Recast the stretch of lines from the one containing "DealsDaddy Page (494, 852)" through the one containing "Customer Support (720, 984)", both included, as a JSON list of strings with one string per line and blank lines omitted.

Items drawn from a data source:
------------------------
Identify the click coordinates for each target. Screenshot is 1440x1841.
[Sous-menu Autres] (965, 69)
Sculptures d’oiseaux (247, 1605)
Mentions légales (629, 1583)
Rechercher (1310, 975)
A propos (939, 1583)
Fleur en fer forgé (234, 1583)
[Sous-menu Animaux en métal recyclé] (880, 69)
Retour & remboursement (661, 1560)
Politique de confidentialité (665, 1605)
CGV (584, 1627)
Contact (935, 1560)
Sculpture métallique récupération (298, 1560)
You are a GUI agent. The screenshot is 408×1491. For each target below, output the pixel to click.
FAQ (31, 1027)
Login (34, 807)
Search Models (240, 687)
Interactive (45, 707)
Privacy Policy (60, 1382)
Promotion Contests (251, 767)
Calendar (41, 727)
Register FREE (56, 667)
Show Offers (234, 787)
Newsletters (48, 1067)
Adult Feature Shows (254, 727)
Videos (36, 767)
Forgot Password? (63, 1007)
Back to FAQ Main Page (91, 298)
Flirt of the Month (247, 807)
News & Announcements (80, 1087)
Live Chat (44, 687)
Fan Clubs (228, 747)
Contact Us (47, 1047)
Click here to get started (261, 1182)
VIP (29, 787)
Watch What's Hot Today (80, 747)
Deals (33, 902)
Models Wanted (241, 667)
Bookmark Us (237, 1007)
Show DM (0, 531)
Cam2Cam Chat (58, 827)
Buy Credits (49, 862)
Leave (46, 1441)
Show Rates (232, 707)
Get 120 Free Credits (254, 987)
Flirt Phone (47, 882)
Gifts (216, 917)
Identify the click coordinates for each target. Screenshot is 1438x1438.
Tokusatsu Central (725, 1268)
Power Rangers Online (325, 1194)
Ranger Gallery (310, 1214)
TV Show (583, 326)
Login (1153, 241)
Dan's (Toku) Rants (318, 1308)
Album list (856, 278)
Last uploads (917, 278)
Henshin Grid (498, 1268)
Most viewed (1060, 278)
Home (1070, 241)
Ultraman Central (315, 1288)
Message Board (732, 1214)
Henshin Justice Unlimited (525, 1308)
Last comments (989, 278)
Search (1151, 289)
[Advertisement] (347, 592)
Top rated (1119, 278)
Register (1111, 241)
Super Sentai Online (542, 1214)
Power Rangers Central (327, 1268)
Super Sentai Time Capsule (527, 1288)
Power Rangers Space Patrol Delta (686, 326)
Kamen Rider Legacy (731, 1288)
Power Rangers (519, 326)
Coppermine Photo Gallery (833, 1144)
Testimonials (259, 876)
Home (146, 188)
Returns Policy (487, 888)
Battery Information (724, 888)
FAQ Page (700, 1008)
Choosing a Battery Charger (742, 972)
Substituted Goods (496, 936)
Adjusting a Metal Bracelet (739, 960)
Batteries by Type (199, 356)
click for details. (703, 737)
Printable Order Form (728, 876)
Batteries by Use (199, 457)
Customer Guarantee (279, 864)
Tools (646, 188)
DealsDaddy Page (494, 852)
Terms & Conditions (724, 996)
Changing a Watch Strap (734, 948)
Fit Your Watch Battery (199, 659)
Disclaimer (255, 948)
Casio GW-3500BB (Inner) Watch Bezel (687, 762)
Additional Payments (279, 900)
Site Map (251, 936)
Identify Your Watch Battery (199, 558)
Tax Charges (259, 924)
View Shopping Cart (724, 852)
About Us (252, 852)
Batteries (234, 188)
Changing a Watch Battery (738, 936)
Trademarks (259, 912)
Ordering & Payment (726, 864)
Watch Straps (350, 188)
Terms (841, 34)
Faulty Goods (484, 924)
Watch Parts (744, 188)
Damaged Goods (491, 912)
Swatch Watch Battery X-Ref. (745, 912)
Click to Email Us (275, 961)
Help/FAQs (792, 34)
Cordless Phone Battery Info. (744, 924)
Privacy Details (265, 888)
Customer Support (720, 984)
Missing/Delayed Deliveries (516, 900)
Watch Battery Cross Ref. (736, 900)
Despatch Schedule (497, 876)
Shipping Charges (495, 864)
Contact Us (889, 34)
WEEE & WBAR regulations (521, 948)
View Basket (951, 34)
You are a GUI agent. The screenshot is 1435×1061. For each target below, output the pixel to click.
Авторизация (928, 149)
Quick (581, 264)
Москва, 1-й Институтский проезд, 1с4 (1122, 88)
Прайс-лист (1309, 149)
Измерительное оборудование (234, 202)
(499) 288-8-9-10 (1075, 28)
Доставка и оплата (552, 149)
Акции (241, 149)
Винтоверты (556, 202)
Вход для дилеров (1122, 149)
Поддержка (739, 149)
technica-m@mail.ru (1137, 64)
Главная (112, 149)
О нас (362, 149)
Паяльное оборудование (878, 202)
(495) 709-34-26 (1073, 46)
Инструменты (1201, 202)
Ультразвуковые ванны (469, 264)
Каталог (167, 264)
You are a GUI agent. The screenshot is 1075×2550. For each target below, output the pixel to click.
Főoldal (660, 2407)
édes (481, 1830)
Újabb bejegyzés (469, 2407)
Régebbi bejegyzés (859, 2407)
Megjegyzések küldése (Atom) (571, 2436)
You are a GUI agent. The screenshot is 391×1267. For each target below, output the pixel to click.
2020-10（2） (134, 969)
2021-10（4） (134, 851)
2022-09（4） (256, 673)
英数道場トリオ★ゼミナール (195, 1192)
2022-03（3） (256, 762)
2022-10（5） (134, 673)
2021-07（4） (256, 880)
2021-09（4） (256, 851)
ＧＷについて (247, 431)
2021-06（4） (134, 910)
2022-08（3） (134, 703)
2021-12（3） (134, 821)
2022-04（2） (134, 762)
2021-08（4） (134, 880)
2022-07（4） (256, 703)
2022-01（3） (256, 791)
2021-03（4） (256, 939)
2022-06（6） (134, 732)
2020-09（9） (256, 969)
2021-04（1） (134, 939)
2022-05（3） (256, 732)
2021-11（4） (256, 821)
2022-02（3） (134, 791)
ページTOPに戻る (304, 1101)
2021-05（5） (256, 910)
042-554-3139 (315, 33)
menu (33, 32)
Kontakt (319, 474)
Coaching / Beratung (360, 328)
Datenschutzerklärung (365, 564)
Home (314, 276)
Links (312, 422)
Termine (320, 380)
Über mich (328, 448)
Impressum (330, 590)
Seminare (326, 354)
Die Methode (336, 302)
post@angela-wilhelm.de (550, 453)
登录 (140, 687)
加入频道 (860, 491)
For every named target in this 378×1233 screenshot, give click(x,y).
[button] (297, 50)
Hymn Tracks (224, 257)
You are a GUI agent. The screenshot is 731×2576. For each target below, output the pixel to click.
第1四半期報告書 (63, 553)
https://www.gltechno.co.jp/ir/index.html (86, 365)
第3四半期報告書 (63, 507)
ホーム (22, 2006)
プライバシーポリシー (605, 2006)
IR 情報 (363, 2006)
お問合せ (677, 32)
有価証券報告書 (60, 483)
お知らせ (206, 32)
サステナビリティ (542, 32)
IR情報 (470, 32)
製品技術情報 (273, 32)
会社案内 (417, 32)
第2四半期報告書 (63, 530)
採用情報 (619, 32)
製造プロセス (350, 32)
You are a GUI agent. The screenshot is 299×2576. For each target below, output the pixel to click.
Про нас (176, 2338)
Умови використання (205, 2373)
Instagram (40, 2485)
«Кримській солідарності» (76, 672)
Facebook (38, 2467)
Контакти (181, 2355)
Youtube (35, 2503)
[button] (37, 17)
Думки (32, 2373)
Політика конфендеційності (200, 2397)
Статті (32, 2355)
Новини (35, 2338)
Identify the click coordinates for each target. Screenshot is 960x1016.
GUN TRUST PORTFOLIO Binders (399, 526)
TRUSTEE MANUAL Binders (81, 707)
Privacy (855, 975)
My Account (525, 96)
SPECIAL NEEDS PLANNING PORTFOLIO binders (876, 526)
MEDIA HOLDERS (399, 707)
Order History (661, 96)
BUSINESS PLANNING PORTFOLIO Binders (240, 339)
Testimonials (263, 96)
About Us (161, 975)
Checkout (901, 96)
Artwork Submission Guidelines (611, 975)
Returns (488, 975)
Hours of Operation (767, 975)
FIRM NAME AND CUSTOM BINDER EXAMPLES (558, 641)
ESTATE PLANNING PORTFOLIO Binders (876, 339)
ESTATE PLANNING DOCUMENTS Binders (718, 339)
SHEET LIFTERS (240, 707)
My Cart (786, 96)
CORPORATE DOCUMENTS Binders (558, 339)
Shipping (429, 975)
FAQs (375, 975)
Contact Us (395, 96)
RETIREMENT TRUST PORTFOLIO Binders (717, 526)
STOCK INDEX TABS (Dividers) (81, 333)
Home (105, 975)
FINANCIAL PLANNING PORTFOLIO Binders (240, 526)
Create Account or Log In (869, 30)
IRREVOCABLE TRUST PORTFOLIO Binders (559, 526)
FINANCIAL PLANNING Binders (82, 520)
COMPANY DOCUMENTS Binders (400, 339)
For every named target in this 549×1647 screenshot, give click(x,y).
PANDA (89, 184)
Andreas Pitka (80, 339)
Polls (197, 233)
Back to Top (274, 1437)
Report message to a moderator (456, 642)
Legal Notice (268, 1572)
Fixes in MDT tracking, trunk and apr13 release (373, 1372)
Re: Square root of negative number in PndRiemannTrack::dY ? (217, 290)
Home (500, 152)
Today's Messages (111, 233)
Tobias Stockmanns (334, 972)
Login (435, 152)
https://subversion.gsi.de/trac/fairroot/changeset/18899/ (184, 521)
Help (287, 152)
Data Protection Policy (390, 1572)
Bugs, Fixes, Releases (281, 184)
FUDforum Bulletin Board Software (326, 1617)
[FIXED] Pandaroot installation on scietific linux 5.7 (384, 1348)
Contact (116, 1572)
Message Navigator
------------------------
* **THE RESULT**:
[
  "DealsDaddy Page (494, 852)",
  "Terms & Conditions (724, 996)",
  "Changing a Watch Strap (734, 948)",
  "Fit Your Watch Battery (199, 659)",
  "Disclaimer (255, 948)",
  "Casio GW-3500BB (Inner) Watch Bezel (687, 762)",
  "Additional Payments (279, 900)",
  "Site Map (251, 936)",
  "Identify Your Watch Battery (199, 558)",
  "Tax Charges (259, 924)",
  "View Shopping Cart (724, 852)",
  "About Us (252, 852)",
  "Batteries (234, 188)",
  "Changing a Watch Battery (738, 936)",
  "Trademarks (259, 912)",
  "Ordering & Payment (726, 864)",
  "Watch Straps (350, 188)",
  "Terms (841, 34)",
  "Faulty Goods (484, 924)",
  "Watch Parts (744, 188)",
  "Damaged Goods (491, 912)",
  "Swatch Watch Battery X-Ref. (745, 912)",
  "Click to Email Us (275, 961)",
  "Help/FAQs (792, 34)",
  "Cordless Phone Battery Info. (744, 924)",
  "Privacy Details (265, 888)",
  "Customer Support (720, 984)"
]